Het doel om de lokale sanering (A-lijst) voor 2020 af te ronden, is niet behaald omdat sinds de vorige beleidsdoorlichting het beleidsdoel is gewijzigd. Onder de Omgevingswet gaat de A-lijst op in een nieuwe saneringslijst met een nieuwe peildatum voor de geluidbelasting. Voor de nieuwe saneringslijst is het doel om voor de woningen op die lijst uiterlijk in 2039 een saneringsprogramma te hebben vastgesteld (Aanvullingswet geluid Omgevingswet, Stb. 2020, 83). Saneringsprogramma’s hebben indicatief een looptijd van 5 jaar. Inmiddels is minimaal 95% van de A-lijst gesaneerd. Vermoedelijk is dit nog een onderschatting en zijn er nog meer woningen gesaneerd, omdat niet alle gemeenten hun gesaneerde woningen hebben afgemeld. Daarnaast zijn in de afgelopen jaren ook veel woningen van de Overige-lijst gesaneerd.

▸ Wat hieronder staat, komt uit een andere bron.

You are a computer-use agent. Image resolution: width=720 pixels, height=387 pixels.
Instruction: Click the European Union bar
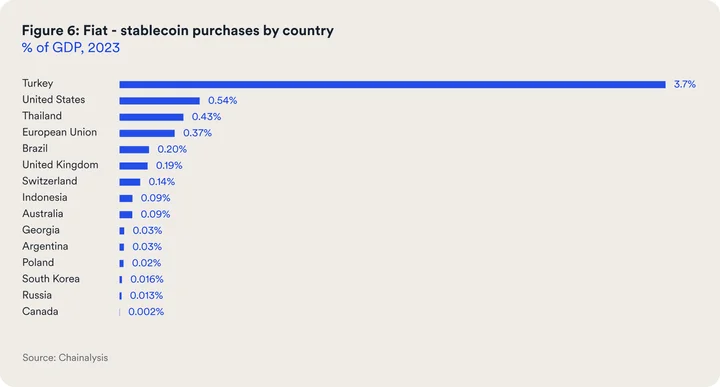(x=147, y=133)
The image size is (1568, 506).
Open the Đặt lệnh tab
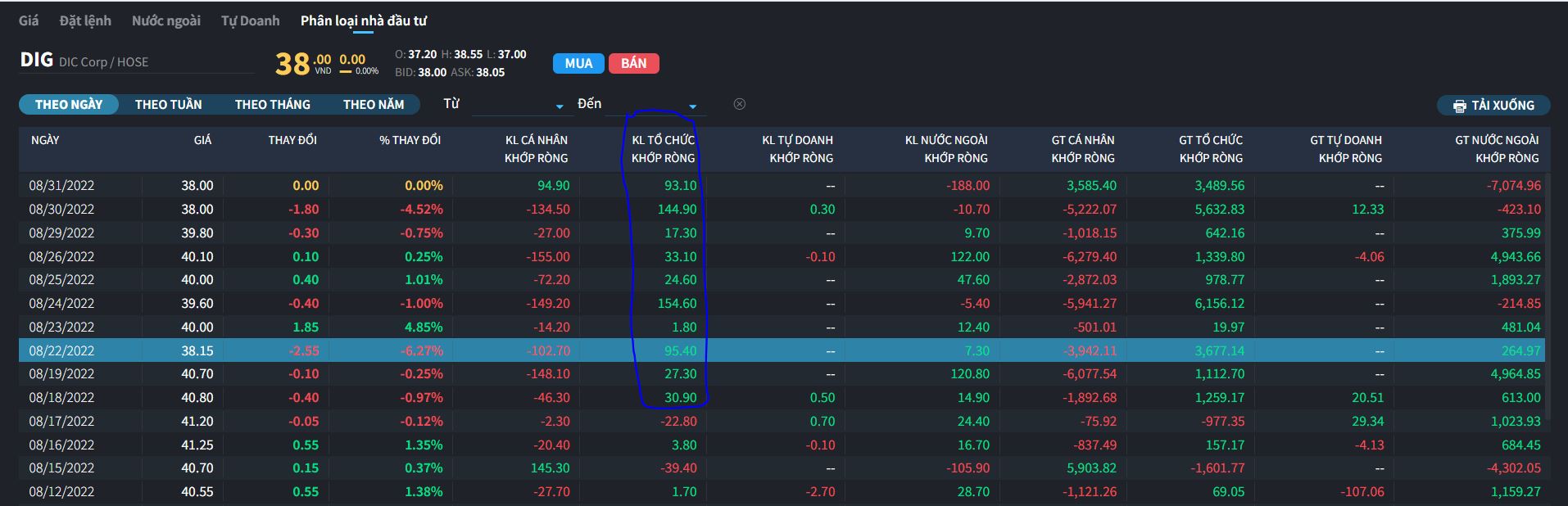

Het oorspronkelijke doel om uiterlijk in 2020 voor rijkswegen en hoofdspoorwegen saneringsplannen in te dienen is niet behaald doordat in 2015 een tussentijdse evaluatie is uitgevoerd waaruit bleek dat de kosten van de sanering hoger zouden zijn dan het beschikbare budget. De Kamer is hierover geïnformeerd bij brief van 20 november 2015 (kamerstukken 32252 nr. 56). Dit heeft onder meer geresulteerd in een wijziging van de Regeling geluid milieubeheer in 2016. Als gevolg van deze evaluatie en de daaruit voortvloeiende aanpassing van het wettelijke kader heeft het opstellen van saneringsplannen meer tijd genomen dan oorspronkelijk beoogd. Daarom is in de Wet milieubeheer een nieuwe doelstelling opgenomen van 2023 voor het indienen van saneringsplannen. Deze doelstelling
lijkt te worden gehaald.

Voor het verbeteren van het inzicht in de doelmatigheid van het beleid zijn in de afgelopen jaren stappen gezet. Hiervoor verwijs ik naar paragraaf 2.5 van de Beleidsdoorlichting geluid, waar onder meer is aangegeven dat er in 2019 een actualisatie heeft plaatsgevonden van de saneringsstatus van woningen op de saneringslijst, dat er structureel gemonitord wordt hoeveel woningen worden gesaneerd en wat de bijbehorende kosten zijn, en dat er een analyse is gemaakt van (een steekproef van) reeds uitgevoerde projecten. In mijn brief aan de Kamer geef ik onder ‘Beter inzicht’ aan welke stappen in de komende jaren worden gezet om het inzicht verder te vergroten.